I'm still not totally clear on how the button Click events are actually activated. How does the framework know when the page was submitted by btnClick and thus to bind in the btnPay_Click method? Is this detailed somewhere in the docs? Or could you point me to the code block that handles this logic?
Thanks,
--stein
Stein,
Can you check what actually gets generated in the HTML output? Buttons don't use __doPostBack() - they just submit the form since they 'naturally' submit. It's just a submit button.

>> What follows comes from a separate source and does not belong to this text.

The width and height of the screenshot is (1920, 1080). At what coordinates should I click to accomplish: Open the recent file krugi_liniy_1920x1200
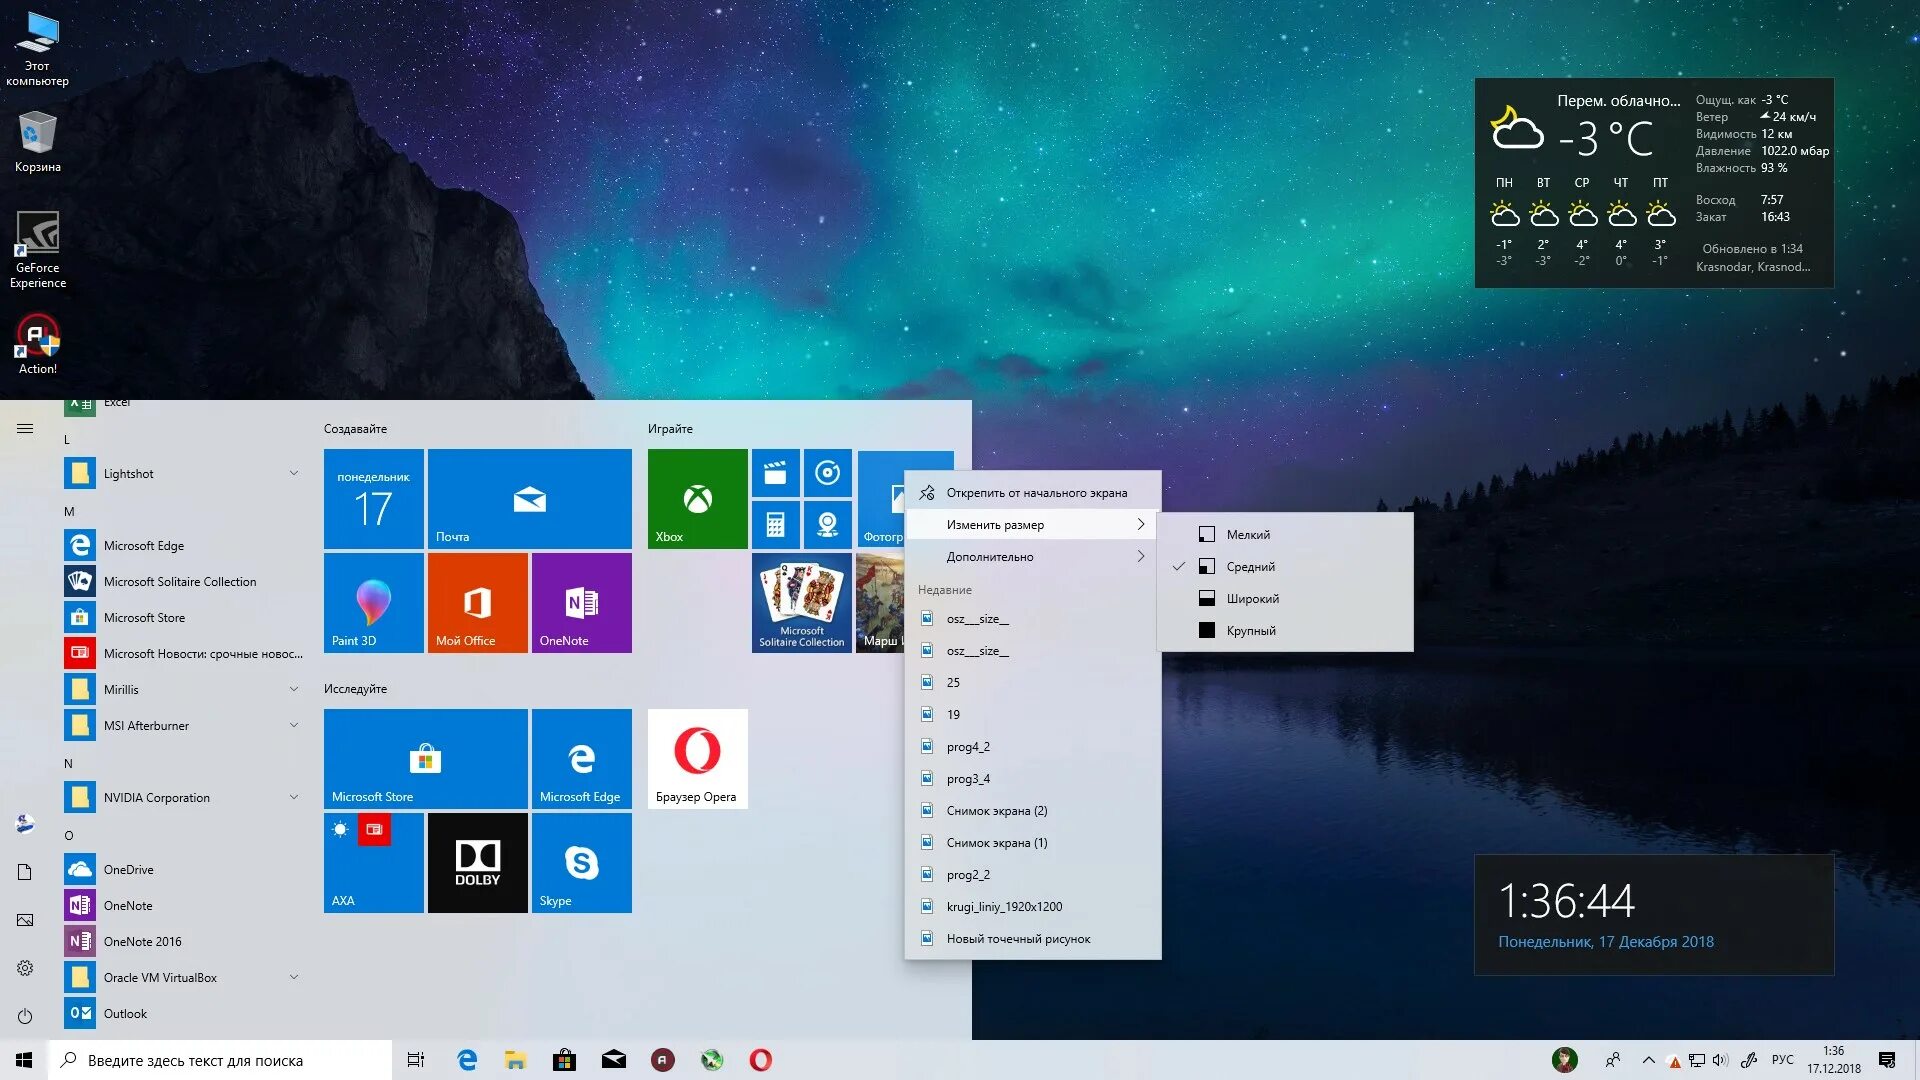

Does the app actually post back to the server when you click the button? Or is it just going on the client side? One thing might be the runat='server' - use double quotes. Web Connection doesn't parse single quoted attributes. That might account for the problem since if it's not a server control it won't render properly...
+++ Rick ---
I've got a framework page with a what should be a standard button:
For whatever reason, I cannot get the click event to fire. Clicking the button simply reposts the page as tho there were no Click property. And I have no idea how to debug this because I don't really know how this stuff works. There's a __doPostBack js function that's somehow involved, even though it does not explicitly show up in the page's HTML source. (How does that work anyway?) How can I tell if it's actually firing, or what parameters it's getting?
What could cause a button to fail like this? I've built many such pages with multiple buttons on them, all calling xxxx_Click events and they always just work (which is one reason I never thought about the actual mechanism behind them).